Given a distributive lattice $A$ we can look at $Spec(A)$, whose points are prime ideals and its open sets are given similarly to the Zariski topology on Spec of a ring. That is, the basis of open sets is composed of sets of the form $D(I)=\{p~\mathrm{prime~in~A}:I\nsubseteq p\}$.

So, given a prime ideal, it is not hard to show that its complement is a prime filter. Hence there is a set bijection between the set of prime ideals and the set of prime filters. Does anyone know, if we force this bijection to be a homeomorphism based on the topology on $Spec(A)$, is there a nice description of the open basis elements on the set of prime filters of $A$?

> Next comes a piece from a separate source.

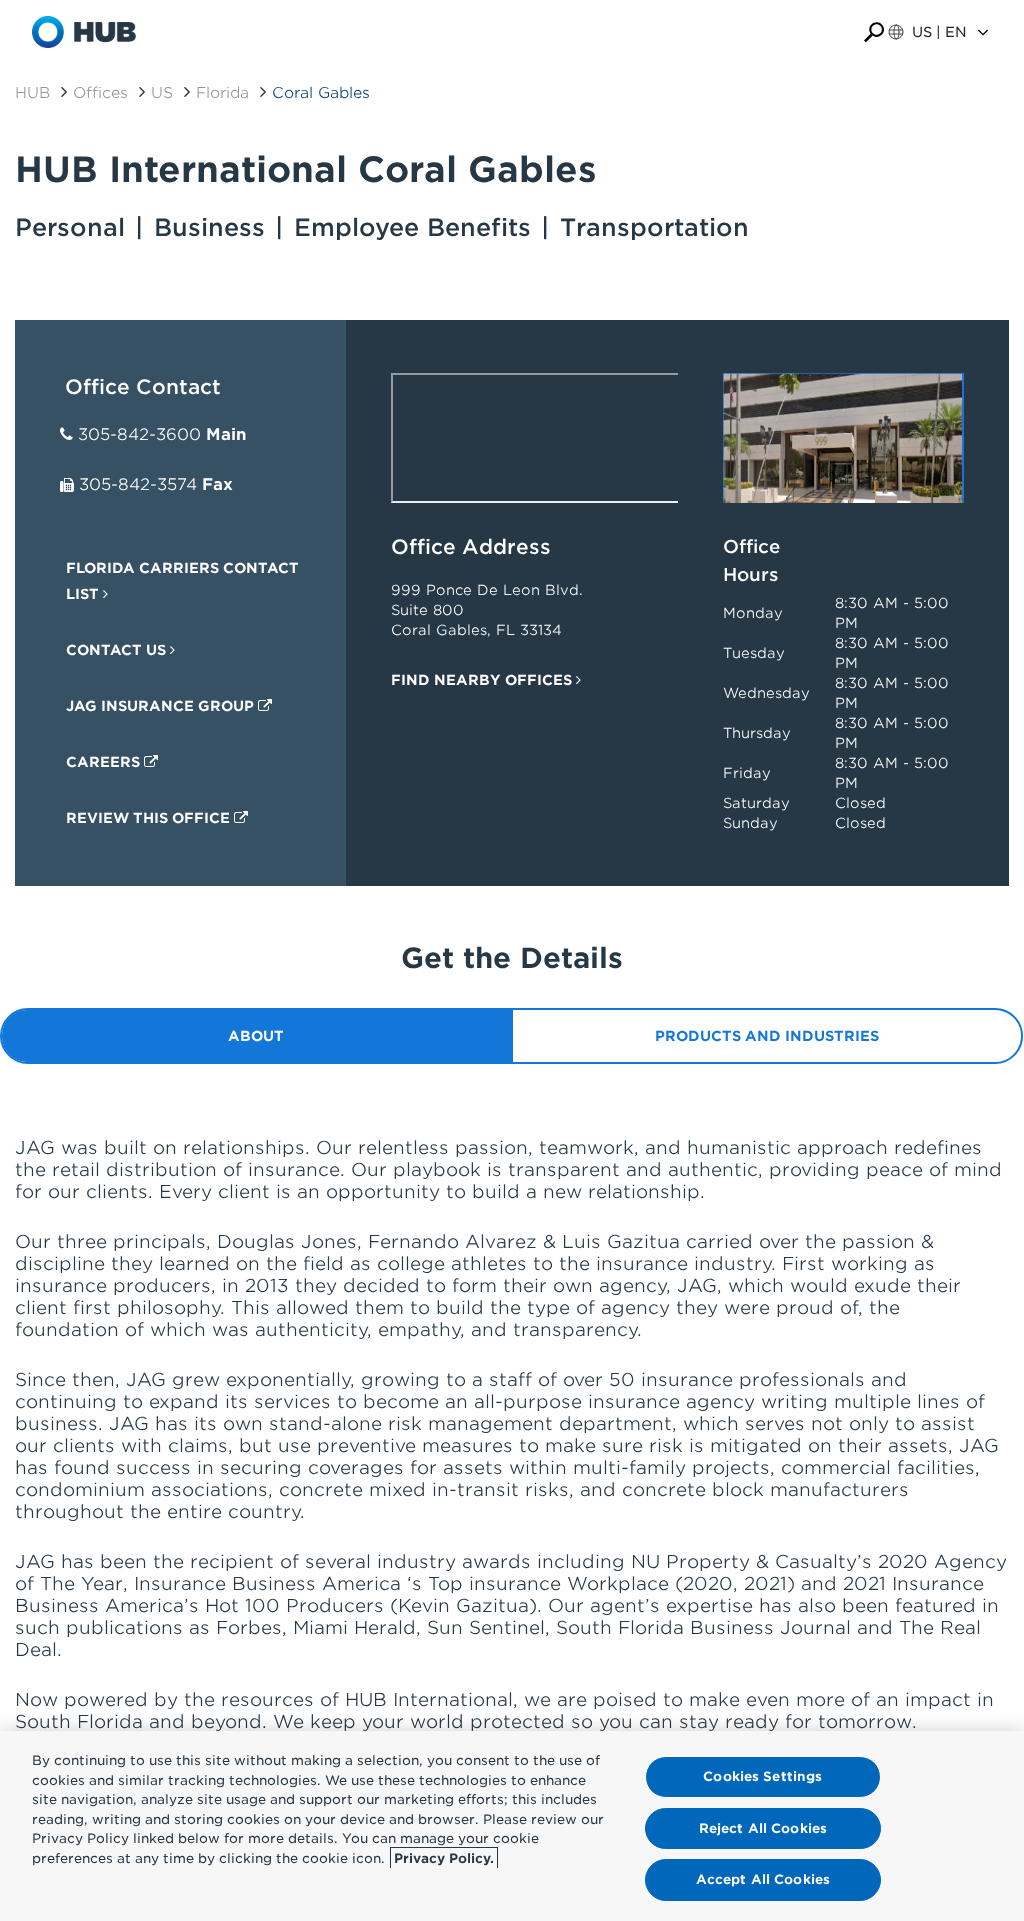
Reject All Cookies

Note: Perhaps this question is purely lattice theory. I guess it depends on your point of view. Please add or remove tags as necessary.

Thanks!

Jon

Answer 1

If you just take the basis of sets $D(I)$ that you gave for the space of prime ideals and transport it via the bijection you gave, you obviously get a basis for the space of prime filters. It consists of the sets $M(I)=\{p \text{ prime filter}:p\cap I\neq\varnothing\}$. Clearly, this $M(I)$ is the union, over all $a\in I$, of the sets that Ben called $D(a)$ in his answer. So his base and mine (which is really yours) generate the same topology. Actually, it seems that your base of $D(I)$'s is not just a base but the whole topology (and therefore the same goes for the $M(I)$'s).

Answer 2

I believe that if $a\in A$, one defines $D(a)$ to be the set of all prime filters containing $a$ and these give the open sets of the topology. More details can be found in Johnstone's Stone Spaces book when he does Stone duality between distributive lattices and coherent spaces.